The next morning, a number of the officers who had been present the night before reported the incident. Internal Affairs (IA) began an investigation shortly thereafter. In a taped interview and in a written statement, both of which were admitted as evidence at trial, Diaz denied using any more than “minimal force,” telling the trainees to “take a walk,” requesting that someone hold down M.B.E.’s legs, or questioning M.B.E. about the marijuana. Diaz also told IA investigators that M.B.E. tried to escape and that Diaz took him down. Investigators found these statements inconsistent with the statements of the other CBP officers.
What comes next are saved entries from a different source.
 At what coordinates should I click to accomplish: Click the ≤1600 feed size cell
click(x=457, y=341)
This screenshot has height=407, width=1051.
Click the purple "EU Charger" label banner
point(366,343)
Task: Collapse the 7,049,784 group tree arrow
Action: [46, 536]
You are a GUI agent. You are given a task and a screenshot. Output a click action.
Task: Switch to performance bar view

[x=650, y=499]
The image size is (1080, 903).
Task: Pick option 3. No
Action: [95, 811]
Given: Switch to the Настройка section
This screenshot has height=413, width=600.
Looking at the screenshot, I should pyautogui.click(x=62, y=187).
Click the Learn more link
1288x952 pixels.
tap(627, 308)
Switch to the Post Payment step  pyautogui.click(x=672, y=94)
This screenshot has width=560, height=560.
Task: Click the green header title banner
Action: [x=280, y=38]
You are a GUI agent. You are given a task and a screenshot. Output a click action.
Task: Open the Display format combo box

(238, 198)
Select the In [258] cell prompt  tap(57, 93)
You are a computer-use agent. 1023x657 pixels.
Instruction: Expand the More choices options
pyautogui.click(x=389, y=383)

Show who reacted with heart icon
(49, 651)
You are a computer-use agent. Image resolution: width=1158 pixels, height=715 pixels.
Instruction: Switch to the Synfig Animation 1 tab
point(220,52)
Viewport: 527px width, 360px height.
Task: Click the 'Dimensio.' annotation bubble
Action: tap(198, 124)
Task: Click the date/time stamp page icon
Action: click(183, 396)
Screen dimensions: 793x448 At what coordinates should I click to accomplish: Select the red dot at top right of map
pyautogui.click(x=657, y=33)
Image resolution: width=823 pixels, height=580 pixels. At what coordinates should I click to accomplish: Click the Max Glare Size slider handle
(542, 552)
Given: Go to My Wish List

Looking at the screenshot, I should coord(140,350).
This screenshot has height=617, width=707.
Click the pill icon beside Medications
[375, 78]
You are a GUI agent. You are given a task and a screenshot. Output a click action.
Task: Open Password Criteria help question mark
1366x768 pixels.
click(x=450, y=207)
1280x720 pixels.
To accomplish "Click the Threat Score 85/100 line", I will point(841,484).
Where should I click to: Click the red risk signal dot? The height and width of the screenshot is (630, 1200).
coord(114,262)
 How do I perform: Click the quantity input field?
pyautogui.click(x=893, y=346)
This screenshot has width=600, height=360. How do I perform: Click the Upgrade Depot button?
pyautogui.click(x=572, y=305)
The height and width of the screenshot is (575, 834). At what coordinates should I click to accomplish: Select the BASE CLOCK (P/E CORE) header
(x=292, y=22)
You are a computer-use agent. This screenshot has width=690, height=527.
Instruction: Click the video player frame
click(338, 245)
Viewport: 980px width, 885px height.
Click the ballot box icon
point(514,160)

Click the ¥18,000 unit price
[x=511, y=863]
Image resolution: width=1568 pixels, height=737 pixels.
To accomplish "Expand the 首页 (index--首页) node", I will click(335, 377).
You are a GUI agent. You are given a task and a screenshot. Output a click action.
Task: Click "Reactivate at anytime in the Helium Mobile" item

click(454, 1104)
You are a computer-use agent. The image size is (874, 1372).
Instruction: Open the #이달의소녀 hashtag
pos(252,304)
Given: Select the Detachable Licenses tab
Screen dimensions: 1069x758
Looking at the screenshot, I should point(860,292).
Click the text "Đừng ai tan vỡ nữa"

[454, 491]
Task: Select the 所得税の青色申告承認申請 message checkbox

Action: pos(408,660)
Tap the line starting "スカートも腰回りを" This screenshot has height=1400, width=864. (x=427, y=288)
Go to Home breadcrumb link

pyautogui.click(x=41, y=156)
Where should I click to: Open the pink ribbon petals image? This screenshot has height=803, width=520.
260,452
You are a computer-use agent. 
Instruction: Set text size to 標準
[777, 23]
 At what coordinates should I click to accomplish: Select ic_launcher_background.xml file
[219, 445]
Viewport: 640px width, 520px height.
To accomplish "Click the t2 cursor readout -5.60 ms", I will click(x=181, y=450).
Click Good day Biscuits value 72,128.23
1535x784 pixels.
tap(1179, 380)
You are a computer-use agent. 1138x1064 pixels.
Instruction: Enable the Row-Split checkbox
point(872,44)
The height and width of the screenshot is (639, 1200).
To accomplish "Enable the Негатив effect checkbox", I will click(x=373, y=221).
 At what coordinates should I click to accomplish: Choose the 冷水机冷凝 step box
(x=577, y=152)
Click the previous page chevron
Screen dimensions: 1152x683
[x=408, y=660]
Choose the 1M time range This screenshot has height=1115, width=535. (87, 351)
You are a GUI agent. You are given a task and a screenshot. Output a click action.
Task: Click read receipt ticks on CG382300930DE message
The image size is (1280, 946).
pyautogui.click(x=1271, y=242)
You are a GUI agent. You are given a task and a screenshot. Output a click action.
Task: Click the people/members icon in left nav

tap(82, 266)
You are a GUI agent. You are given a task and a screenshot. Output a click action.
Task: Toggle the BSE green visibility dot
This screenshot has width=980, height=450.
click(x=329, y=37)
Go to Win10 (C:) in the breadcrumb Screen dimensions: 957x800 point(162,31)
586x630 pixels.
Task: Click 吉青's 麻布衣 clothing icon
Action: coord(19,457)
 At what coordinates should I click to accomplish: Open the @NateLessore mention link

Authorities eventually charged Diaz with five counts of making a false statement under 18 U.S.C. § 1001 and with one count of depriving another person of his rights thereby causing “bodily injury” under 18 U.S.C. § 242. After an initial jury trial that resulted in a mistrial due to juror misconduct, Diaz was re-tried and convicted on all six counts by a unanimous jury.

DISCUSSION

Diaz raises four arguments on appeal. He contends that (1) the court erroneously excluded photos of the victim’s accomplice; (2) the jury charge incorrectly stated the law relating to § 242; (3) the evidence was insufficient to support his convictions; and (4) jury misconduct should have led to a mistrial. We disagree.

A.

Diaz argues that the district court erred in refusing to admit photographs of Sanchez’s gang-related tattoos at trial. Evidentiary rulings by the district court are reviewed for abuse of discretion, subject to harmless error review. United States v. Jackson, 636 F.3d 687, 692 (5th Cir.2011). “A trial court abuses its discretion when its ruling is based on an erroneous view of the law or a clearly erroneous assessment of the evidence.” Id. However, a district court’s decision to refuse admission of evidence on Rule 403 grounds should be “rarely” disturbed and only when there has been a “clear abuse of discretion.” United States v. Maggitt, 784 F.2d 590, 597 (5th Cir.1986).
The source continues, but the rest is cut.